Comment needs to be updated.

> +		bool check_sha256 = false;
> +		u8 sha256[SHA256_DIGEST_SIZE];
> +
> +		if (fname->crypto_buf.len ==
> +			    offsetofend(struct fscrypt_nokey_name, sha256)) {
> +			len = FSCRYPT_FNAME_UNDIGESTED_SIZE;
> +			check_sha256 = true;
> +		} else {
> +			len = fname->crypto_buf.len -
> +				offsetof(struct fscrypt_nokey_name, bytes);
> +		}
> +		if (!check_sha256 && de_name_len != len)
> +			return false;
> +		if (check_sha256 && de_name_len <= len)
> +			return false;
> +		if (memcmp(de_name, n->bytes, len) != 0)
> +			return false;
> +		if (check_sha256) {
> +			fscrypt_do_sha256(sha256,
> +				&de_name[FSCRYPT_FNAME_UNDIGESTED_SIZE],
> +				de_name_len - FSCRYPT_FNAME_UNDIGESTED_SIZE);
> +			if (memcmp(sha256, n->sha256, sizeof(sha256)) != 0)
> +				return false;
> +		}

It's hard to understand what's going on here.  It would be easier to read if the
SHA-256 and non-SHA-256 cases were cleanly separated, e.g.:

		if (fname->crypto_buf.len ==
			    offsetofend(struct fscrypt_nokey_name, sha256)) {
			u8 sha256[SHA256_DIGEST_SIZE];

			if (de_name_len <= FSCRYPT_FNAME_UNDIGESTED_SIZE)

» SOURCE DATA
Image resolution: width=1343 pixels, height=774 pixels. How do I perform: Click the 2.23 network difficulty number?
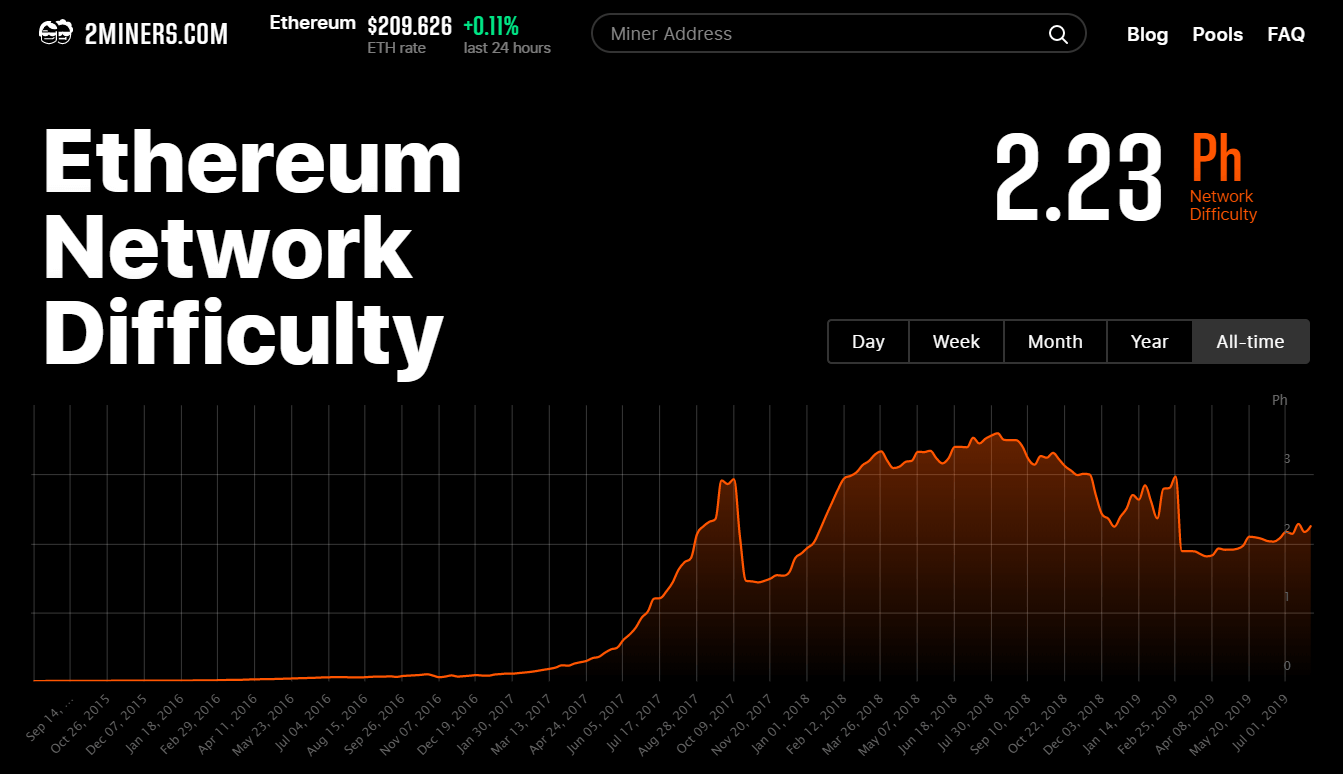[x=1079, y=180]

» WHAT THE TASK ASKS
Pick up the fscrypt code review after its last line and write the next part, carrying on the proposed rewrite of the filename comparison. The data plays no part in this work.

» REPLY TO THE TASK
				return false;
			if (memcmp(de_name, n->bytes,
				   FSCRYPT_FNAME_UNDIGESTED_SIZE) != 0)
				return false;
			fscrypt_do_sha256(sha256,
				&de_name[FSCRYPT_FNAME_UNDIGESTED_SIZE],
				de_name_len - FSCRYPT_FNAME_UNDIGESTED_SIZE);
			if (memcmp(sha256, n->sha256, sizeof(sha256)) != 0)
				return false;
		} else {
			u32 len = fname->crypto_buf.len -
				offsetof(struct fscrypt_nokey_name, bytes);

			if (de_name_len != len)
				return false;
			if (memcmp(de_name, n->bytes, len) != 0)
				return false;
		}

Also, I'm not sure it's a good idea to have so many hardcoded references to
SHA-256, since that this algorithm could be changed later.  It might be good to
use something more generic like 'strong_hash'.

> +
> +		return true;
> +	}
> +
> +	if (de_name_len != fname->disk_name.len)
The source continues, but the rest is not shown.